This past year, Lower Fairfield County's real estate market was shaped by a reduced number of available homes, forcing buyers to navigate a highly competitive environment, particularly in the fourth quarter.
“Throughout the year, inventory has been the central challenge, and the fourth quarter certainly reflected that,” says Brian Cleary, Connecticut Market Specialist for Brown Harris Stevens.
Despite slight improvements early in the year, the number of homes available in the fourth quarter remained 8% lower than during the same period last year, and a significant 77% below pre-pandemic levels of 2019. Contributing to this was a notable 8% year-over-year drop in new listings. This tightening of inventory wasn’t isolated to our area alone; in November, Connecticut was noted as having the largest reduction in inventory since 2019 of any state in the U.S., according to the National Association of Realtors.

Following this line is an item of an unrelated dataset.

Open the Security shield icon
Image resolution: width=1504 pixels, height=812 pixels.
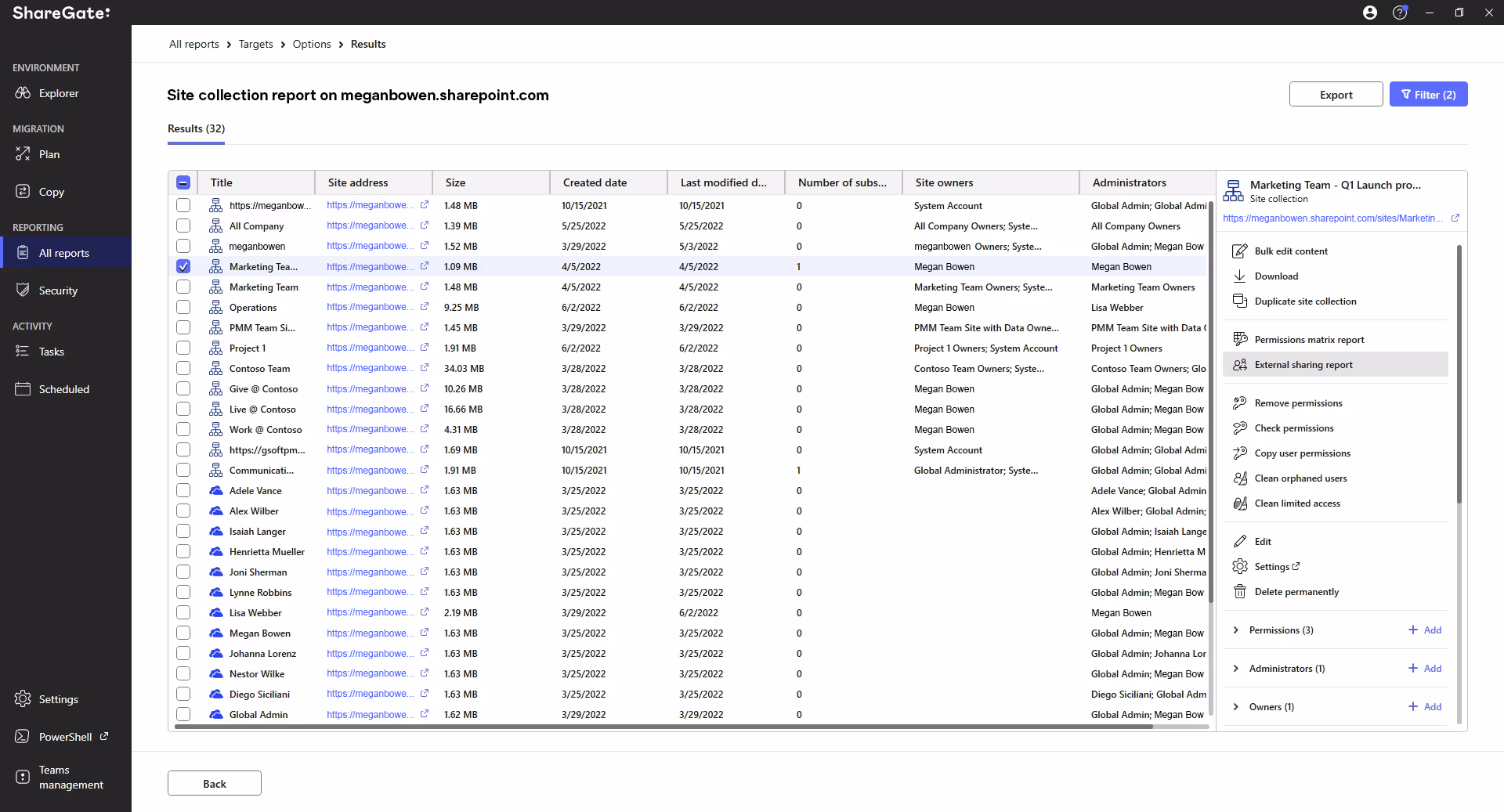(x=23, y=291)
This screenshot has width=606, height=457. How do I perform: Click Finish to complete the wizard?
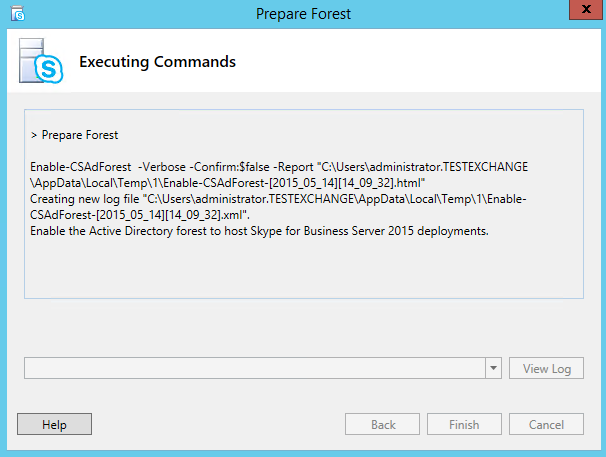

“We’ve dealt with this constraint all year, but it’s notable that, despite this, Lower Fairfield County had an increase in sales compared to last year,” says Chris Halstead, Brown Harris Stevens’ Senior Vice President and Managing Director of Sales in Connecticut. “It speaks to the strong demand for homes in our area.”
The fourth quarter closed with 1,235 house and condo sales, up 5% from last year, though still marking the second-lowest total for a 4th quarter since 2012. Homes sold at an accelerated pace, with the average days on market for combined house and condo sales dropping to an all-time 4th-quarter low of 46, down 21% from the previous year.?Impressively, over half of these sales (53%) closed above the asking price, with another 11% meeting the asking price.
"Pending sales also mirrored this rapid market pace, averaging just 63 days to contract, down 23% from last year," Cleary adds.
This strong buyer competition also pushed prices upward. The median house sale price for the quarter increased by 5% year-over-year to $1.1M, and condo prices went up by 4% to $480K. According to the Federal Housing Finance Agency, Fairfield County’s home values increased by 7.2% in the third quarter, its most recent home values metric, ranking it as the 20th biggest increase among the nation’s 100 largest metro areas.
Looking ahead, mortgage rates continue to be a pivotal factor. The average 30-year fixed mortgage rate in December was 6.72%, up from September’s 6.18%, which was a two-year low. However, since October of 2022, the average rate has actually been 6.75%, and many economists now suggest that rates might stabilize in the mid-6% range for much of 2025.
“It will be interesting to see what this means for sales in 2025,” says Halstead. “But my interpretation is that predictability is a good thing, for both buyers and sellers.”